◆ **OBJECTIVE 1**: In the entries, rename "checkbox" to "tick box" in the stretch from the line containing "Given: Deselect checkbox for 05.神秘老师 第五课.mp4" through the end of the entries. Return only those lines, otherwise unchanged, and leave the pictures out.

◆ **SUPPLIED TEXT**:
□ □ □ □ □

A Stranger in Santorini Said Something I Wasn't Ready to Hear
The sun in Santorini doesn't feel like sun anywhere else. It presses down on you like a warm hand — golden, unapologetic, and completely indifferent to your complaints. I remember standing at the edge of the caldera, the Aegean Sea a ridiculous shade of blue below me, and thinking: I should be happier than I am right now.
I was on vacation. I was in Greece. And I was miserable about my body.
Our tour guide that afternoon was a man named Kostas — fifties, deeply tanned, with the kind of effortless leanness that people who spend their whole lives walking steep hills tend to have. At some point during the tour, as we climbed yet another set of whitewashed stone steps, I made the mistake of complaining out loud.
"I really need to lose weight," I said, half to Kostas, half to the universe. "I just can't seem to make anything stick."
He stopped walking and looked at me with this calm, unhurried expression, the way someone looks when they already know the answer to something. Then he said: "Find the thing you love. Do that."
That was it. No prescription. No regimen. Just — do what you love.
I laughed it off. It sounded like something you'd embroider on a pillow. Back home, I went back to my usual approach: white-knuckling through diets I hated, forcing myself onto the treadmill like it was a punishment I deserved, and predictably, stopping after three weeks every single time.
What I didn't know then was that Kostas had handed me the whole answer. I just wasn't ready to use it yet.
The Cruise That Changed Everything
Fast forward a few years. I took a cruise — one of those big, glorious floating buffets where the soft-serve machine is never more than thirty feet away and dinner is a four-course event every single night. It was incredible. I ate my way across the Caribbean like it was a competitive sport.
When I got home and stepped on the scale, I had gained 20 pounds in ten days.
Now, I want to be honest here: the cruise didn't cause the problem. The cruise just made visible what years of gradual, comfortable overeating had been quietly building. I'd been treating food as entertainment, as comfort, as reward, as company — and my body had been faithfully keeping the receipts. The cruise was just the moment I finally looked at the total.
I stood in my bathroom that morning, scale underneath me, and felt something shift. Not shame, exactly. More like clarity. A very tired, very honest enough.
I'd spent years trying to fix my body by hating it into submission, and it had never worked. Something else had to change. And standing there in that bathroom, of all places, I heard Kostas's voice again in my head: Find the thing you love. Do that.
This time, I was ready to actually listen.
Starting Small: How Atomic Habits Rewired My Brain
Before I changed a single habit, I needed to understand why the old ones had stuck around so long. A friend recommended James Clear's Atomic Habits, and I read it in practically one sitting.

□ □ □ □ □

Recorded data:
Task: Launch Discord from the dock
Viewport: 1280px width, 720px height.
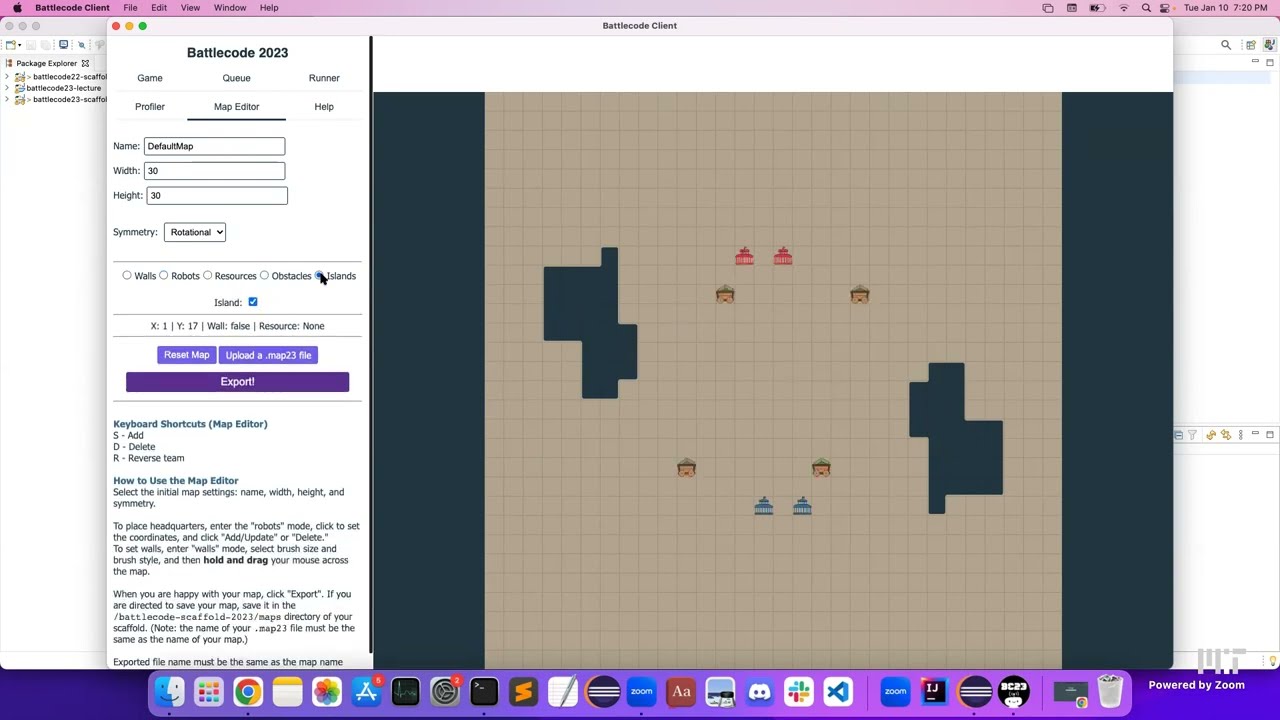Action: 760,692
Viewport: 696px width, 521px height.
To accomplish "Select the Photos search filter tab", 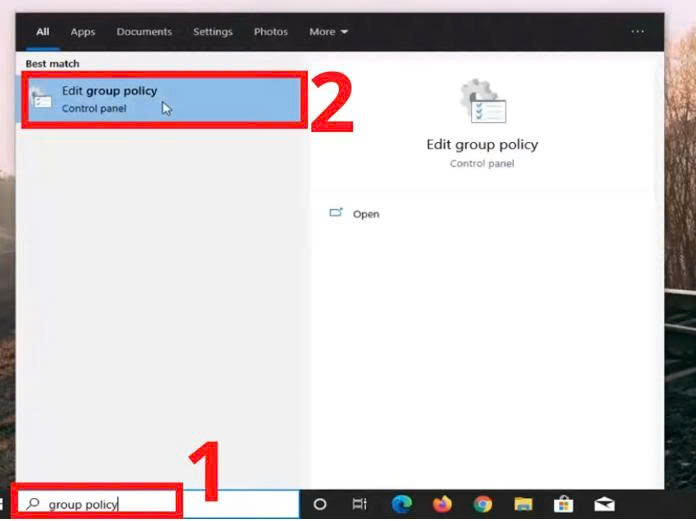I will (271, 32).

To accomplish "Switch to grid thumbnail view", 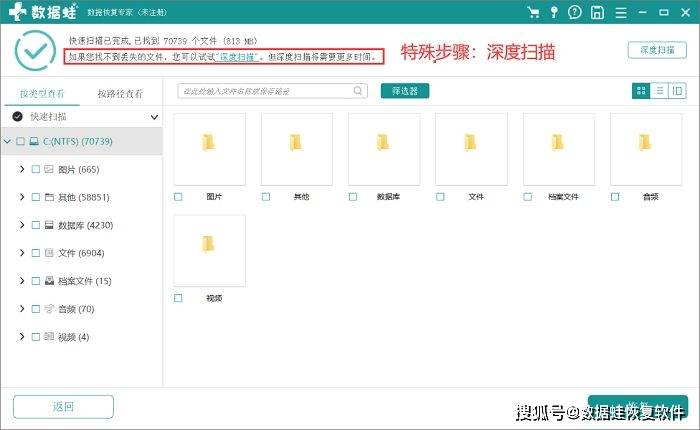I will (641, 91).
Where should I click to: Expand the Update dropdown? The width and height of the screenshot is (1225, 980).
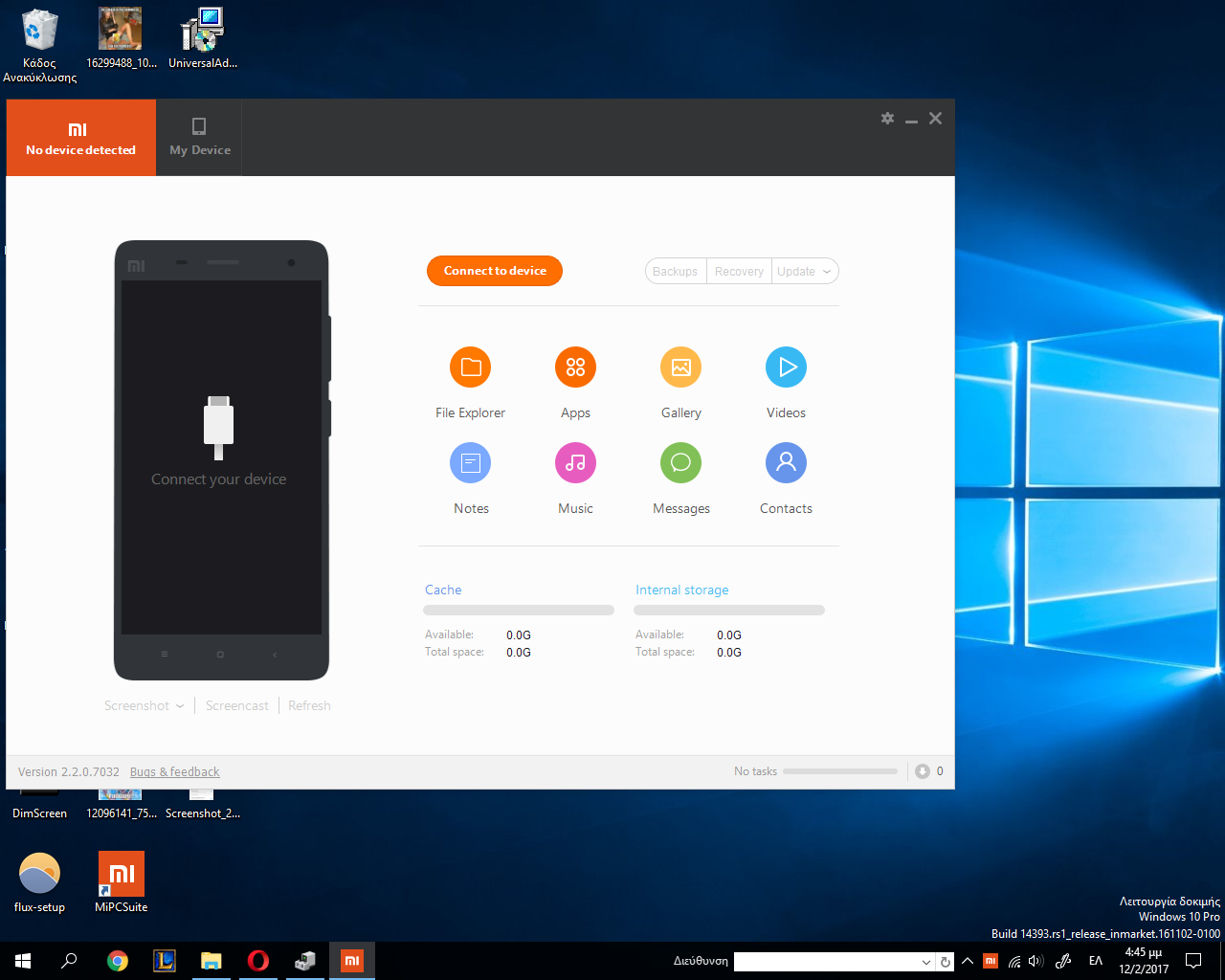(827, 272)
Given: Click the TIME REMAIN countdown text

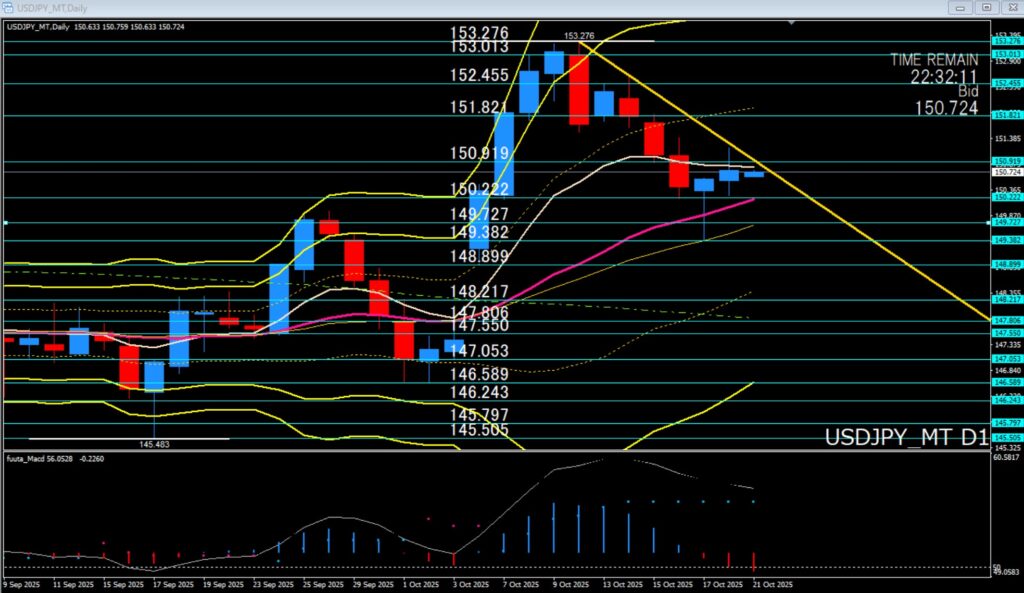Looking at the screenshot, I should (933, 67).
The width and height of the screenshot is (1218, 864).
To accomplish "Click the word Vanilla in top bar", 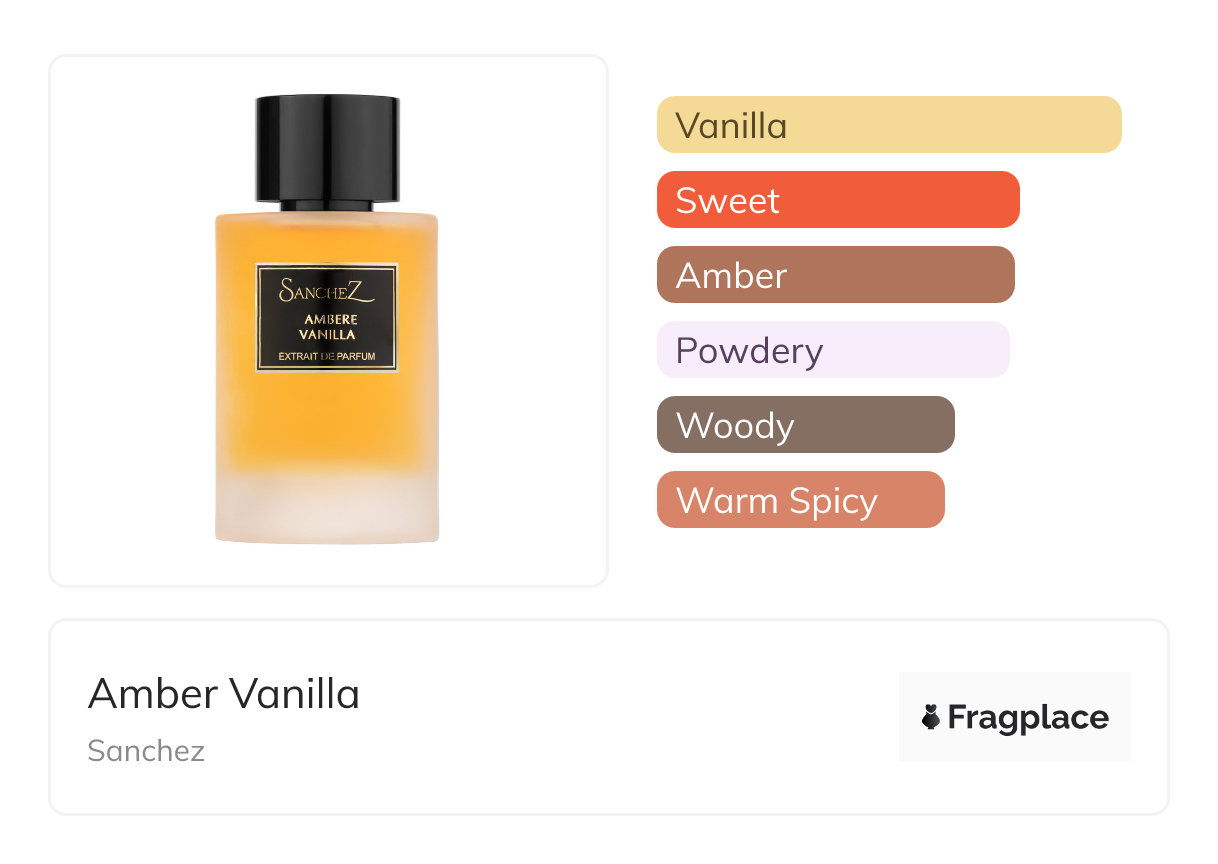I will (x=731, y=126).
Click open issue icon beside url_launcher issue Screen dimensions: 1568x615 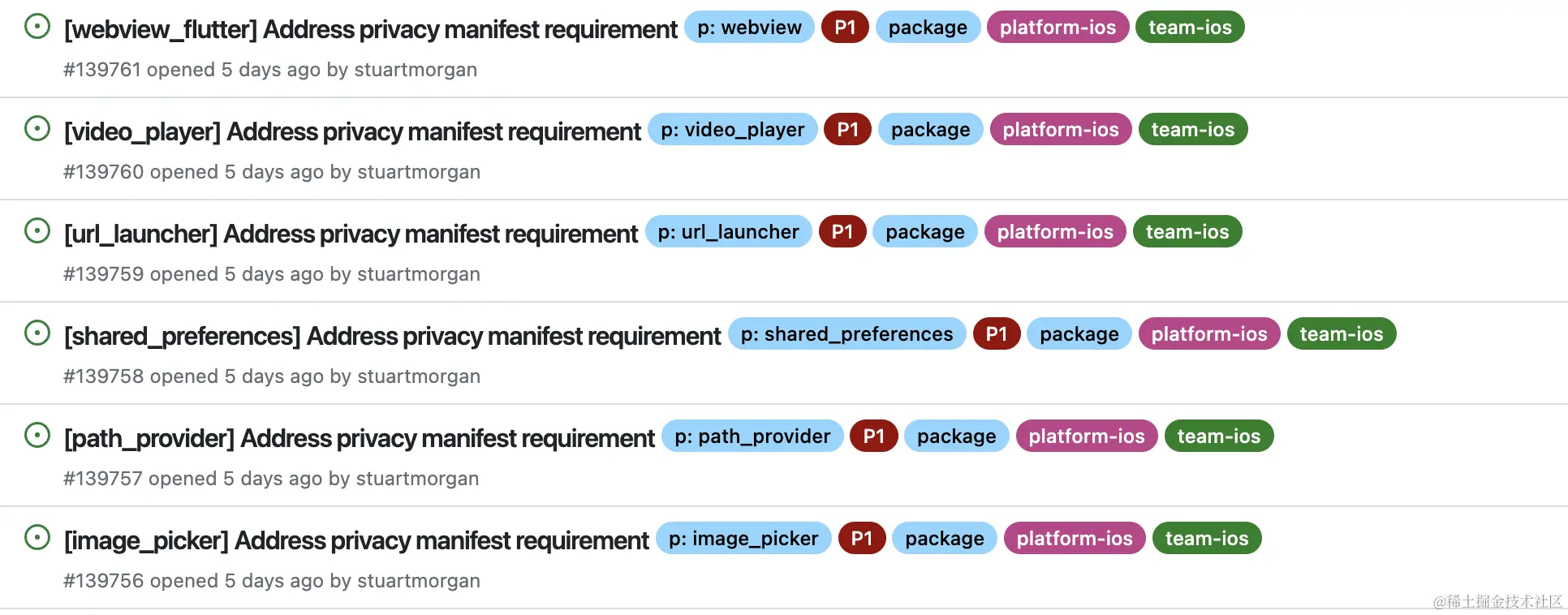(37, 231)
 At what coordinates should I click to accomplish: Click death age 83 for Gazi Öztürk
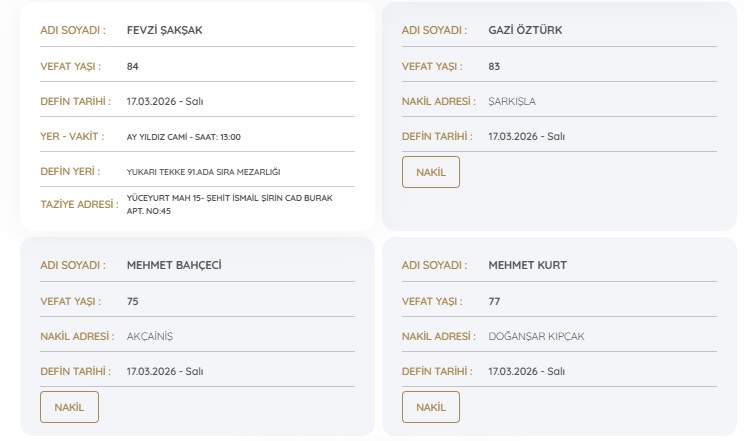(x=494, y=66)
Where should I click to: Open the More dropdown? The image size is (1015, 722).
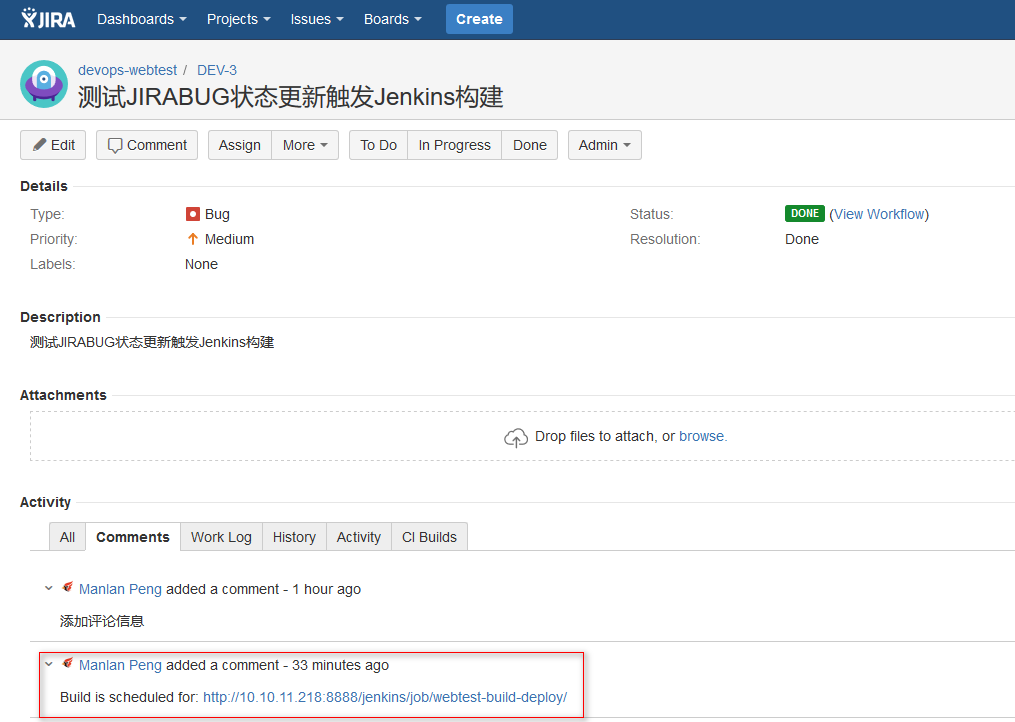304,144
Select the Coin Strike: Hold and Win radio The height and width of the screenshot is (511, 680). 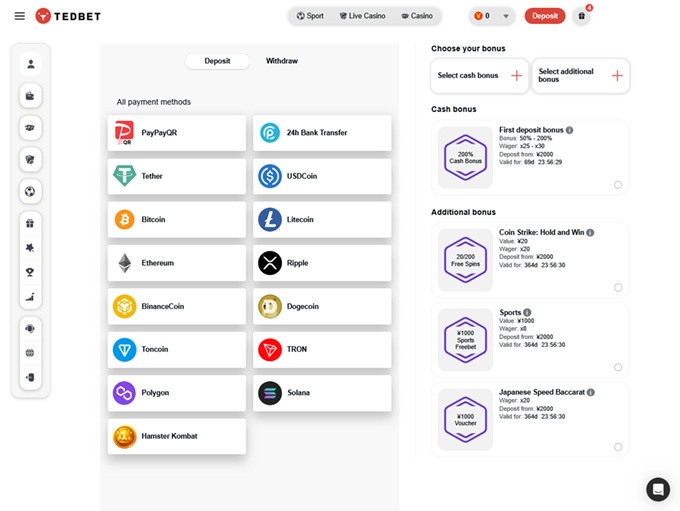[618, 287]
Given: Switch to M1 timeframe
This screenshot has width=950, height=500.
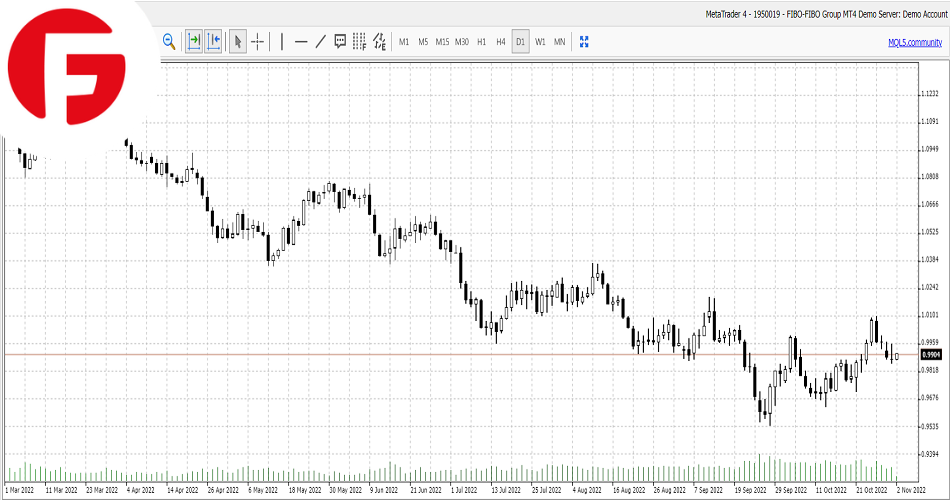Looking at the screenshot, I should pos(404,42).
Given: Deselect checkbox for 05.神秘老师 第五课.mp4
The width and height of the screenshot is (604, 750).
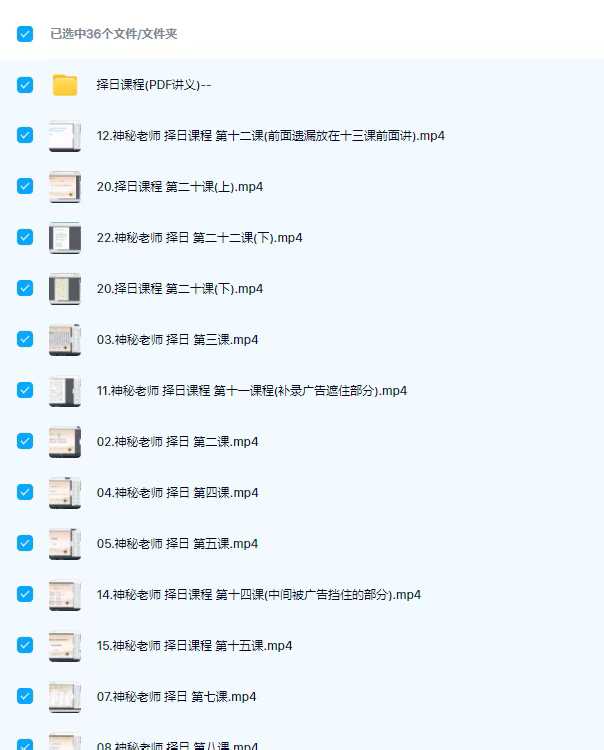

□ □ □ □ □

◆ **OBJECTIVE 2**: Duplicate the stretch of the Santorini text from "Our tour guide" through "complaining out loud." word for word.

◆ **COMPLETE ANSWER 1**:
Given: Deselect tick box for 05.神秘老师 第五课.mp4
The width and height of the screenshot is (604, 750).

◆ **COMPLETE ANSWER 2**:
Our tour guide that afternoon was a man named Kostas — fifties, deeply tanned, with the kind of effortless leanness that people who spend their whole lives walking steep hills tend to have. At some point during the tour, as we climbed yet another set of whitewashed stone steps, I made the mistake of complaining out loud.